Another possibility is that the mediation model itself failed to capture the true mechanisms underlying clinical improvement. In other words, the statistical framework may not have been sufficiently sensitive to detect the complex and multidimensional interactions involved in chronic pain rehabilitation. The authors therefore advocate for more refined research tools capable of better characterizing pain mechanisms, improving measurement validity, and optimizing the timing of assessments.
Finally, the proposed mediators and their associated proxy measures may not accurately reflect the biological or psychological treatment mechanisms in neck pain recovery. For example, using cervical mobility as a proxy for tissue function may oversimplify the physiological processes involved.

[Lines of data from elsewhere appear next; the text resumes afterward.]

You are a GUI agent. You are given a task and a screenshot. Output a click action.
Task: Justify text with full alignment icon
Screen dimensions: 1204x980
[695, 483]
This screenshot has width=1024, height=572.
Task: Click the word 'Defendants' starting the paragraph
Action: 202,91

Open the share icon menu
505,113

Improvements may instead relate to factors such as tissue tolerance, resilience, sensorimotor adaptation, or broader neurophysiological changes. Furthermore, the inability to identify significant specific or shared mediators may suggest that some relevant mechanisms remain insufficiently understood. Emerging evidence regarding novel nociceptive pathways and immune system involvement in chronic pain further highlights the complexity of these processes.
Talk nerdy to me
One major methodological limitation relates to the statistical assumptions underlying mediation analyses. Mediation models require sufficient variability within mediator variables to identify indirect effects. In this study, several mediators demonstrated restricted distributions, with participants exhibiting relatively homogeneous scores for mobility, pain sensitivity, endurance, therapeutic alliance, and engagement. Such restricted variance substantially reduces statistical power and limits the model’s ability to detect mediation pathways.

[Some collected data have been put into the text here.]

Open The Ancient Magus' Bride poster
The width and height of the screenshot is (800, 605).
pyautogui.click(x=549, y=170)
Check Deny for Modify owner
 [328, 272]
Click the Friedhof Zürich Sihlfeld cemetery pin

This issue was further compounded by ceiling effects, particularly for therapeutic alliance and patient engagement measures, where many participants presented with high baseline scores. When scores cluster near the upper limit of a scale, the capacity to observe meaningful improvement or variability becomes limited, attenuating potential indirect effects.

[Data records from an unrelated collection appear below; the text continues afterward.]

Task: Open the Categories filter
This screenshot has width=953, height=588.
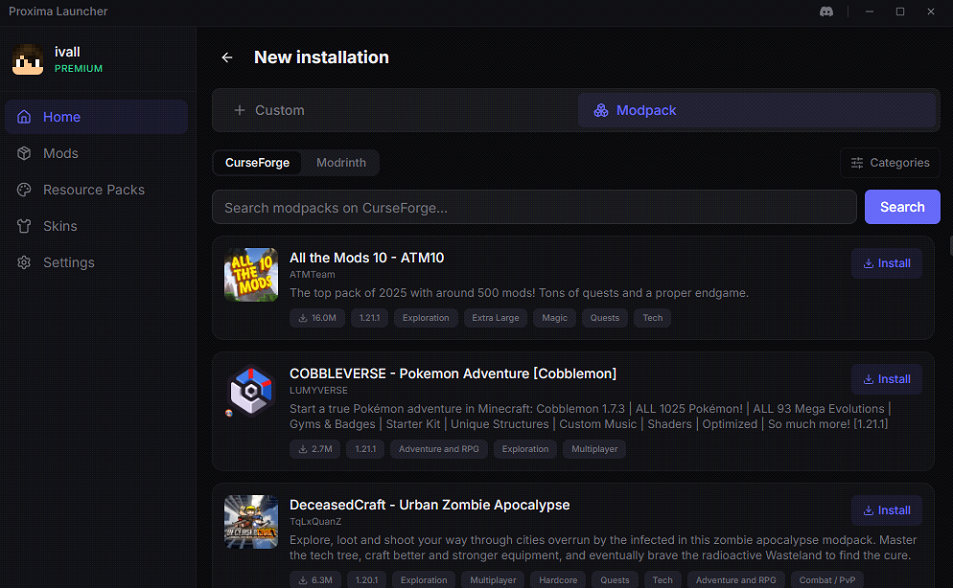Action: tap(890, 163)
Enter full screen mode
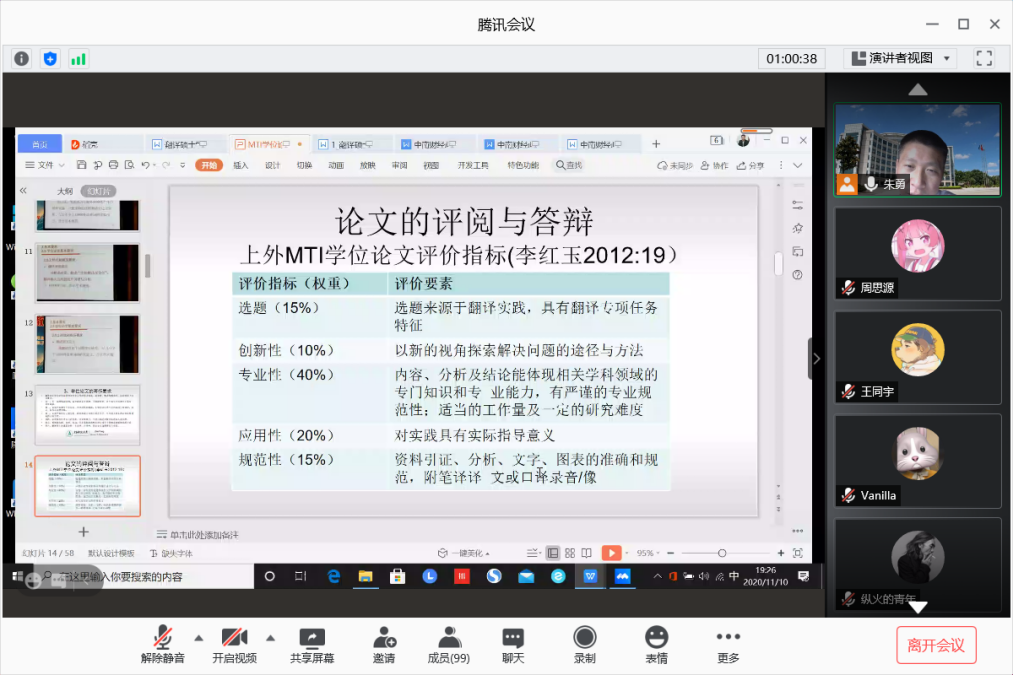 984,58
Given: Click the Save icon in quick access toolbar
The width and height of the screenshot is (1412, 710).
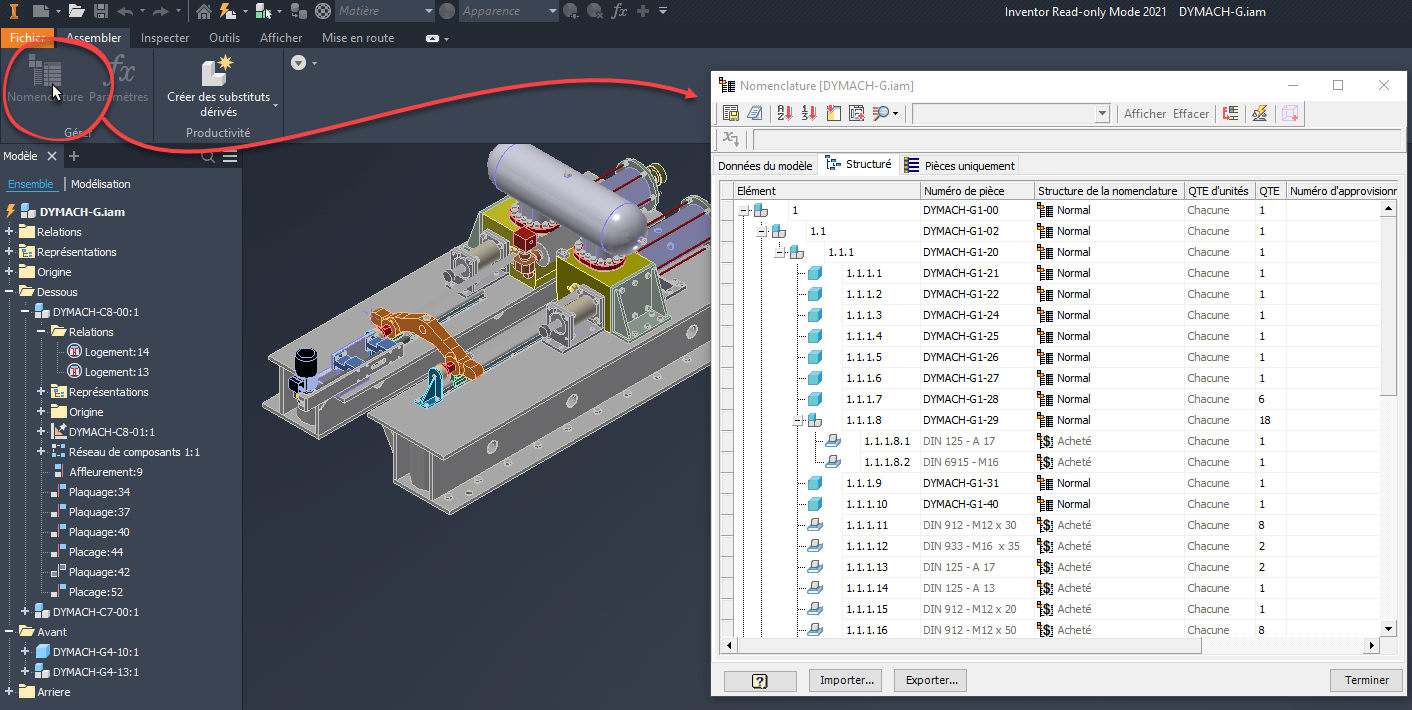Looking at the screenshot, I should coord(100,11).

The heterogeneity of the study population likely further diluted mechanistic specificity. Chronic neck pain was operationally defined primarily through symptom duration (>3 months), without finer phenotypic characterization. Such a definition encompasses highly heterogeneous clinical presentations with potentially distinct nociceptive, neuropathic, inflammatory, psychosocial, and sensorimotor mechanisms. Stratified analyses or subgrouping based on symptom profiles, psychosocial characteristics, or mechanistic pain classifications may have improved the sensitivity of the mediation models and strengthened causal interpretation.
Take-home messages
- Improvements in chronic neck pain are unlikely to rely solely on mobility, strength, or pain modulation. Recovery probably involves interacting physical, psychological, and behavioural mechanisms and potentially other unknown mechanisms.
- Manual therapy and exercise produced similar outcomes, suggesting different interventions may act through shared treatment mechanisms in neck pain rather than distinct biomechanical effects.
- Fear avoidance and coping strategies only showed significant associations with physical function at 4 weeks.
- Improvements in tissue mobility, pain modulation, and muscle endurance did not appear to significantly mediate pain-related outcomes in individuals with chronic neck pain.
- Chronic neck pain is highly heterogeneous. Broad classifications based only on symptom duration may overlook important mechanistic subgroups.
- Mechanistic studies should be interpreted cautiously, as current research tools may still inadequately capture the complexity of pain and recovery processes.